Возвращаюсь, однако, к начальным дням войны. Как я уже упомянул, партийные распри в земской, а тем более дворянской среде сразу не только утихли, но даже исчезли. Бросились с энтузиазмом в ту работу, которая была доступна земским и дворянским организациям. Приступили к устройству в весьма широком размере тыловых эвакуационных госпиталей, причем отнюдь не жалели средств. Пересмотрены были земские годовые бюджеты, и из них исключены были все небезотложные и необязательные расходы. При этом мало считались с теми расходами, которые обусловят дальнейшее сколько-нибудь деятельное содержание вновь оборудованных госпиталей. Происходило это преимущественно от проникшего почти всех убеждения, что война будет крайне непродолжительная. Так, тверское экстренное Дворянское собрание поначалу решило ассигновать весь свой запасный капитал на устройство госпиталя в дворянском доме, совершенно не считаясь с теми эксплуатационными расходами, которые это породит. Стоило большого труда убедить господ дворян, что необходимо считаться с возможностью продолжительной войны. Состоявшееся ко времени этого собрания присоединение к державам Согласия[667]

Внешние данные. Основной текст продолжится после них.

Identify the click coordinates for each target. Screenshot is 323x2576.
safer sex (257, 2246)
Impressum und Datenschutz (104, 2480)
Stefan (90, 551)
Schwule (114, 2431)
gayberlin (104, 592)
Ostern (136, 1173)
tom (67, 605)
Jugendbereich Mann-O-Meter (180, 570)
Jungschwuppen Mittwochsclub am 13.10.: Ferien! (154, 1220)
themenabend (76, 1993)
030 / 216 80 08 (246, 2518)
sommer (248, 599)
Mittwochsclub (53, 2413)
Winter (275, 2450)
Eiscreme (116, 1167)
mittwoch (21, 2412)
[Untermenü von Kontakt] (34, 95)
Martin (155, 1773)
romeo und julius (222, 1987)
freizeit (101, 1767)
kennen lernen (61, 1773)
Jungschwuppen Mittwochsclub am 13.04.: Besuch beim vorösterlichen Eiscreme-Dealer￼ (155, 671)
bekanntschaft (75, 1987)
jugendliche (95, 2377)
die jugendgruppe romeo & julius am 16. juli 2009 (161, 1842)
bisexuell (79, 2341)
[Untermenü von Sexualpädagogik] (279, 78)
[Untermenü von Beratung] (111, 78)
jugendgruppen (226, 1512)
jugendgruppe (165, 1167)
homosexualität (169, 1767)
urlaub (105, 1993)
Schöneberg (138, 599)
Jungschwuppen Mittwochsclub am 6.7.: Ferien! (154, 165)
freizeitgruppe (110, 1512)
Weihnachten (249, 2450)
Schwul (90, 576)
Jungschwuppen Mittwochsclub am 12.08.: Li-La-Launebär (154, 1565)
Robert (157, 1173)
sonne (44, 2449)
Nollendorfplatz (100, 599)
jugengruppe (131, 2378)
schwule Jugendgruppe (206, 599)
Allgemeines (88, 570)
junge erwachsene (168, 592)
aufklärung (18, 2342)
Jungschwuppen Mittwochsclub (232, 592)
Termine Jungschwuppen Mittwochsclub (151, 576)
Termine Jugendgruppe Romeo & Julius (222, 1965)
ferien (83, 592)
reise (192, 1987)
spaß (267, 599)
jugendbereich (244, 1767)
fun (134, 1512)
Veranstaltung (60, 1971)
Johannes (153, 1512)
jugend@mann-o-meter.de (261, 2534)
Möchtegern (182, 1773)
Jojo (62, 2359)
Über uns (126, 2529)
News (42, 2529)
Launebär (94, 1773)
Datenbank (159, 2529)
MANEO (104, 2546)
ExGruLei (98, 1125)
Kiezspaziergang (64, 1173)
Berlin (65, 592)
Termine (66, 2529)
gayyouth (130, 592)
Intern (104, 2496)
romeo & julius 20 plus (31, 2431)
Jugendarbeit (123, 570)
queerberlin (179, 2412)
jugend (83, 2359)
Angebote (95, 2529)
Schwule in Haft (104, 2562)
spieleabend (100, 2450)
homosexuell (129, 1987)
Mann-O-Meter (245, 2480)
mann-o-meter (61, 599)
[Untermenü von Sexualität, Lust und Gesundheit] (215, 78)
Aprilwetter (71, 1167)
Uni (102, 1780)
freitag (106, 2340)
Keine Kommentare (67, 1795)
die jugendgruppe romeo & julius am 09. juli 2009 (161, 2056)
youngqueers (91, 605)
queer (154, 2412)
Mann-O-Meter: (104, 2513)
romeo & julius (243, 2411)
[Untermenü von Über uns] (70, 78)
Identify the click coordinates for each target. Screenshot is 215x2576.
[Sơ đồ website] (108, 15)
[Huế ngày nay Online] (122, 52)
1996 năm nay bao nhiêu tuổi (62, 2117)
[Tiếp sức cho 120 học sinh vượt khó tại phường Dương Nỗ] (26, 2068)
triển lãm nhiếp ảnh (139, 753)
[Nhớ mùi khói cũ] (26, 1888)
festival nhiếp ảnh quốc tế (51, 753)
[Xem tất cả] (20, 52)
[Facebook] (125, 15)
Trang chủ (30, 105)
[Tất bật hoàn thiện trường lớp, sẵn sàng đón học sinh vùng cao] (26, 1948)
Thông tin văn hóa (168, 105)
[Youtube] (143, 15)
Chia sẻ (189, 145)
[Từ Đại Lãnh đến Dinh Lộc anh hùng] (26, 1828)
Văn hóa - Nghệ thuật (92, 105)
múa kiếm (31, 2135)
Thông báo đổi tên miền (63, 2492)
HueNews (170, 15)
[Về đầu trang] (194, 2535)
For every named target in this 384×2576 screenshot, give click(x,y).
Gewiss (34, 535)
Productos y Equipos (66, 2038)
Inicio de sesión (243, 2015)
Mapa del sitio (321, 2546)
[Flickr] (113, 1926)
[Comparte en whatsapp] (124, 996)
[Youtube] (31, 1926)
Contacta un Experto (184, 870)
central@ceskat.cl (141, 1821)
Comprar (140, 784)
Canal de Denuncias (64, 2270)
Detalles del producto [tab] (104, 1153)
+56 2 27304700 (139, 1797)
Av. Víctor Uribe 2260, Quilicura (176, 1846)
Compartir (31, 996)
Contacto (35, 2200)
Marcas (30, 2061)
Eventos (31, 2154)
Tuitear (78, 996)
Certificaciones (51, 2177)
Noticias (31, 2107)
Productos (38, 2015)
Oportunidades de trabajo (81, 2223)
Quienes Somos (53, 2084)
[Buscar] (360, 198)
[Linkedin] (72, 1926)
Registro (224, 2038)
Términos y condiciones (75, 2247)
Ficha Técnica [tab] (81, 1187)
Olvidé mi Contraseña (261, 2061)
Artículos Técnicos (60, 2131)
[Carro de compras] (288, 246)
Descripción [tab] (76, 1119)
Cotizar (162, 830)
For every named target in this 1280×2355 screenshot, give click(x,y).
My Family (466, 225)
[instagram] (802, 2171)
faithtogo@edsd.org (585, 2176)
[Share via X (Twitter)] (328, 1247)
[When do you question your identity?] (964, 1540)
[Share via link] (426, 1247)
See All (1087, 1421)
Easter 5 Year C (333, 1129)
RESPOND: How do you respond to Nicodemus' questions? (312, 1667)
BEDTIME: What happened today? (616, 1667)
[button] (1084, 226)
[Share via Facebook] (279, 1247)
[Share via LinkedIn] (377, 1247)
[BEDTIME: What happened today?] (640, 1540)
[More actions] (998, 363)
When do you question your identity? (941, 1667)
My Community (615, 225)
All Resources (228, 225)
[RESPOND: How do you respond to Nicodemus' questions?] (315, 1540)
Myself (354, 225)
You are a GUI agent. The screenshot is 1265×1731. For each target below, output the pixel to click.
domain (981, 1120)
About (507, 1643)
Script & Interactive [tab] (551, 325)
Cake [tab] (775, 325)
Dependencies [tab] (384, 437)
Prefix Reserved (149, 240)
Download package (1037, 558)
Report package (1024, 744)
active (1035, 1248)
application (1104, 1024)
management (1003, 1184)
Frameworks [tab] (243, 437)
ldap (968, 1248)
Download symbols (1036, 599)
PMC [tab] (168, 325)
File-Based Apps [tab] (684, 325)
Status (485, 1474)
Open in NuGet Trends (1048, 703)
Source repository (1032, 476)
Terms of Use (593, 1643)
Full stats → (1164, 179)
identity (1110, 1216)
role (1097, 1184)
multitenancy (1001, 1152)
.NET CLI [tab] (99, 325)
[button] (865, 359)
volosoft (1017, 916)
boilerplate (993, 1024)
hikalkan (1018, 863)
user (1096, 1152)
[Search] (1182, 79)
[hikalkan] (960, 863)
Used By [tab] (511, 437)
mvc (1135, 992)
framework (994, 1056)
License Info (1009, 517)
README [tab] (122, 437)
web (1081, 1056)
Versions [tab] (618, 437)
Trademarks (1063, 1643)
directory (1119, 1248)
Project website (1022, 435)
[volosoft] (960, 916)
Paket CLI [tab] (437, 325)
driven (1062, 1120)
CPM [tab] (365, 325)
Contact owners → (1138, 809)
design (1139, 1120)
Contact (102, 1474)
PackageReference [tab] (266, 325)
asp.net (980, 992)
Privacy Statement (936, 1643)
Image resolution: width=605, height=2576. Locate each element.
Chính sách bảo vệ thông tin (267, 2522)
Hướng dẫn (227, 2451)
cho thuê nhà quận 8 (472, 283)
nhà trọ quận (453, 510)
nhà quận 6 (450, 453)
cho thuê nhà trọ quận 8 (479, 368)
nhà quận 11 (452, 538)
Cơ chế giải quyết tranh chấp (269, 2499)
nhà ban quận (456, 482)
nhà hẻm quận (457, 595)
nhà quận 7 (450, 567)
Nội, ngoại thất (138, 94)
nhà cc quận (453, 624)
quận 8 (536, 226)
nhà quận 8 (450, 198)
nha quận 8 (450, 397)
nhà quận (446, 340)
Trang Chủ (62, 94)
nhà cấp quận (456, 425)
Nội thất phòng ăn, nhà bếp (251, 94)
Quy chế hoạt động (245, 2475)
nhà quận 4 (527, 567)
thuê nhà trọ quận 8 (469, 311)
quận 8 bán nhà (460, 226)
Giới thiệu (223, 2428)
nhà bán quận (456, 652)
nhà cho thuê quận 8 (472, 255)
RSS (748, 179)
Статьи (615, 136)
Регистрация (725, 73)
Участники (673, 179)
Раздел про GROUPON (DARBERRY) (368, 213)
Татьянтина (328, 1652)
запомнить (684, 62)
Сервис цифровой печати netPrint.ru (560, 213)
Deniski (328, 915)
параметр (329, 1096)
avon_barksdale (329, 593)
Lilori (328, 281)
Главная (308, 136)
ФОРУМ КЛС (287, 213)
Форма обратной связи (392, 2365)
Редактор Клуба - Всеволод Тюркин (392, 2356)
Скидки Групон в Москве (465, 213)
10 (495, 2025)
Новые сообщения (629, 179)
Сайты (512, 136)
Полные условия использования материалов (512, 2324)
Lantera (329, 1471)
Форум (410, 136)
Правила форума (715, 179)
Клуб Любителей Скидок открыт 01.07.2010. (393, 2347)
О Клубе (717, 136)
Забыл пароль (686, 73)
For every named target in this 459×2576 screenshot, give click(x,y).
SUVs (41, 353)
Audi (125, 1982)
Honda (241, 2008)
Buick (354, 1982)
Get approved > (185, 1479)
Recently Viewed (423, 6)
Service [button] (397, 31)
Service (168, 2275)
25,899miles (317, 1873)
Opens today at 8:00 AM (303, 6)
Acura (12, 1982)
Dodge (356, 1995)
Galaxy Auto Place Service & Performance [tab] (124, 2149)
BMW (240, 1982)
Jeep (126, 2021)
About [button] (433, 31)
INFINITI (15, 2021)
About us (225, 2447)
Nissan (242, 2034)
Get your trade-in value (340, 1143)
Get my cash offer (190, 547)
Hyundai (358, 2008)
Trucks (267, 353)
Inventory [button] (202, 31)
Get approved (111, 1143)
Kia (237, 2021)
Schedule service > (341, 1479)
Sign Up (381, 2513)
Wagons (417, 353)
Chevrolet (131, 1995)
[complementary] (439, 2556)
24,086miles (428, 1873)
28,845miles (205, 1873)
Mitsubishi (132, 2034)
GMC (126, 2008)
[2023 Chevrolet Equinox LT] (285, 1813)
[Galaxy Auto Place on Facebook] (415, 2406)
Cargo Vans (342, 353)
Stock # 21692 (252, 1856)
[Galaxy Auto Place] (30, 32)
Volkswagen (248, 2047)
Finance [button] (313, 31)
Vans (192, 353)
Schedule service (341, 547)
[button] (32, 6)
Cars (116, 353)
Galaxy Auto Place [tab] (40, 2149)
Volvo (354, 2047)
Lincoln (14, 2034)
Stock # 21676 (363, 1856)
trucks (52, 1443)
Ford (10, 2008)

Англии и выяснившийся нейтралитет германского союзника Италии настолько всех опьянили, что господствовала мысль об окончании войны чуть ли не в шесть недель. Припоминалась Франко-прусская кампания 1870–1871 гг., и решили, что новая война будет столь же быстротечна, но с обратными для воюющих сторон результатами. Тщетно некоторые благоразумные люди старались разъяснить, что Германия все же не без предварительного тщательного обдумывания вызвала международный конфликт, и что если победу над ней нужно считать при дружной работе держав Согласия обеспеченной, то все же борьба эта будет трудная и, несомненно, длительная.«В Берлин, в Берлин!» — говорили на все лады оптимисты, а их было большинство, и вдумчивых людей это приводило в трепет. Припоминалось, что и французы с теми же криками вступили в 1870 г. в войну, столь трагически для них окончившуюся.
Убеждение в неминуемости торжества союзников и кратковременности военных действий господствовало, впрочем, и в петербургских правительственных сферах.
Как сейчас вижу, как после приема государем членов законодательных палат в Зимнем дворце[668]
Щегловитов и Кривошеин, обратясь к нескольким окружавшим их парламентариям, высказывали уверенность в скоропалительном разгроме Германии. Щегловитов, со свойственной ему манерой вводить шутку во всякий серьезный вопрос, с улыбкой говорил: «Ошибся Василий Федорович (т. е. император Вильгельм), ошибся. Не устоять ему».Поддерживал ту же мысль и Кривошеин, причем было совершенно ясно, что он считал объявленную войну чуть что не благодеянием для России.
Многих увлекла, восхитила и преисполнила лучших надежд грандиозная народная манифестация перед Зимним дворцом, когда народная толпа, заполнившая всю обширную, прилегающую к дворцу площадь, приветствовала государя и при появлении его на балконе внезапно вся стала на колени и запела: «Боже царя храни».
Эта грандиозная манифестация побудила верховную власть издать акт, в котором провозглашалось единение царя с народом и утверждался даже образец флага, эмблематически соединявшего общественность и официальную Россию[669]
.Увы, настроение это продолжалось недолго, и едва ли не единственный воспользовавшийся им был тот же кн. Львов, сумевший на почве этого настроения получить в свое бесконтрольное распоряжение миллионы государственных средств. Не обошлось, впрочем, и здесь без весьма мелкой, но весьма странной шиканы[670]
со стороны правительства. Как почти всегда, упуская существенное и придираясь к мелочам, какому-то учреждению понадобилось разъяснить, что вновь утвержденный образец эмблематического флага не может быть употребляем как флаг и по своим размерам он не должен превышать нескольких квадратных вершков. Эмблему национального объединения обратили таким путем в детскую игрушку, и она вследствие этого тотчас утратила всякое значение и скоро была всеми забыта.Правительство было, кроме того, убеждено в полной нашей боевой готовности. Так, в том же разговоре с парламентариями в Зимнем дворце Кривошеин, когда разговор зашел о сроке возобновления сессии законодательных учреждений, настаивал на отложении этой сессии до начала февраля следующего года, тогда как члены Государственной думы настаивали на сроке 1 ноября. При этом, потирая привычным нервным жестом свои руки, что было у него всегда знаком довольства, он говорил, обращаясь к членам законодательных палат: «Положитесь на нас, господа (т. е. на правительство), все пойдет прекрасно, мы со всем справимся».